The Gallup poll echoed findings from an ABC News/Washington Post poll, conducted April 5 to 8 among registered voters. In that survey, 64 percent said Obama seemed "the more friendly and likable person." Some 28 percent said that description applied to Romney.

One more indication of how voters view their relationship with Romney comes from a new CBS News/NewYork Times/Quinnipiac University poll released this week. It surveyed likely voters in the key swing states of Ohio, Pennsylvania, and Florida. Voters were asked if "Mitt Romney cares about the needs and problems of people like you or not." Some 54 percent of likely voters in Pennsylvania, 55 percent in Ohio, and 49 percent in Florida said no.   

The Gallup poll found that Americans see Romney as better able than the president to deal with key economic issues. Still, Jeffrey Jones, managing editor of the poll, wrote that, "Given the closeness of the race at this point, it appears having an advantage on the dominant issue of the day is not sufficient to convince voters to elect a candidate. Romney's Achilles' heel may be a significant likability deficit to Obama, both in how Americans view each candidate individually and in their perceptions of who is more likable."
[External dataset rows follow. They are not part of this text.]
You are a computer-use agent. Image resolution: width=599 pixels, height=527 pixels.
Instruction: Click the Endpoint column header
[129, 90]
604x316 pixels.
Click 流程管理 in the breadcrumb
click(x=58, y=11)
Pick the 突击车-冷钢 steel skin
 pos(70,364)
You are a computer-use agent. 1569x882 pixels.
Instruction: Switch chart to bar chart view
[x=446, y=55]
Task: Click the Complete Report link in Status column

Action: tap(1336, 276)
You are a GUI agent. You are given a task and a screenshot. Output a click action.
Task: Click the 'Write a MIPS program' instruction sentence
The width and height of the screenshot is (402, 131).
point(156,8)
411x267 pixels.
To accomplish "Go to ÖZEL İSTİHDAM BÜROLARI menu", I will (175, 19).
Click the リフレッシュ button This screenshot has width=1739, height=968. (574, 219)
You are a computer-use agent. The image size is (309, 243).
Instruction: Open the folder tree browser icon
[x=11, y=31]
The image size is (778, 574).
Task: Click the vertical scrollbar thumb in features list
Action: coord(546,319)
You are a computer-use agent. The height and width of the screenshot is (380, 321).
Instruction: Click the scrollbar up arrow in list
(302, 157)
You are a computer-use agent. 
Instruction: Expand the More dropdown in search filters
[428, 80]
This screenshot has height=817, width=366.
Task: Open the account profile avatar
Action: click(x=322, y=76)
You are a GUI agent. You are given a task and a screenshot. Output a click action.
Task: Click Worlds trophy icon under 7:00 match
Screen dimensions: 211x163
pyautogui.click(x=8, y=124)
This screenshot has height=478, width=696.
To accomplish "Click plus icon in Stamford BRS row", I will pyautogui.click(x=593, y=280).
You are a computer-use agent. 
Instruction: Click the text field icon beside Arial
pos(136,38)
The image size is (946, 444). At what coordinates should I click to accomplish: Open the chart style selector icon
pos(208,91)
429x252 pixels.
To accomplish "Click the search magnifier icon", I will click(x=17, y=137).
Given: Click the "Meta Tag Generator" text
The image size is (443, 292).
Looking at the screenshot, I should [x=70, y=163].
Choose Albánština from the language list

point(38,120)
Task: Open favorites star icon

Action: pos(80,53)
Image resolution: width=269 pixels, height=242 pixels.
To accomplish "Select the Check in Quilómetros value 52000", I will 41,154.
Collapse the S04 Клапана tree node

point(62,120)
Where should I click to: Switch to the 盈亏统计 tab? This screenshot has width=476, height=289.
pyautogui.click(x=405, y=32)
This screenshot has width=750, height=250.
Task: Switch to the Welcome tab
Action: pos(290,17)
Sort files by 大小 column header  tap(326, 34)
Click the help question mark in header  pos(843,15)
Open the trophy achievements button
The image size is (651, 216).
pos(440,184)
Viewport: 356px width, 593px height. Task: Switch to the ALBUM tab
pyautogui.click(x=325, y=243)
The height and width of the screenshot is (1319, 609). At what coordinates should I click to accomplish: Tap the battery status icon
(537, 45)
McCarthy is one who hopes that Mr. Jones is wrong. "When I look at where America is at, yeah, they like Obama. They probably want to go golfing with Obama. He does it a lot. They want to join him. But in the time and place of where the country is, I will go golfing with you but I don’t want you running my country. I want somebody to make sure the trains run on time and get this place moving again," McCarthy says. 

After the exposure that Romney will get at the Republican convention in Tampa, Fla., later this month, "a lot of people are going to like him," he adds.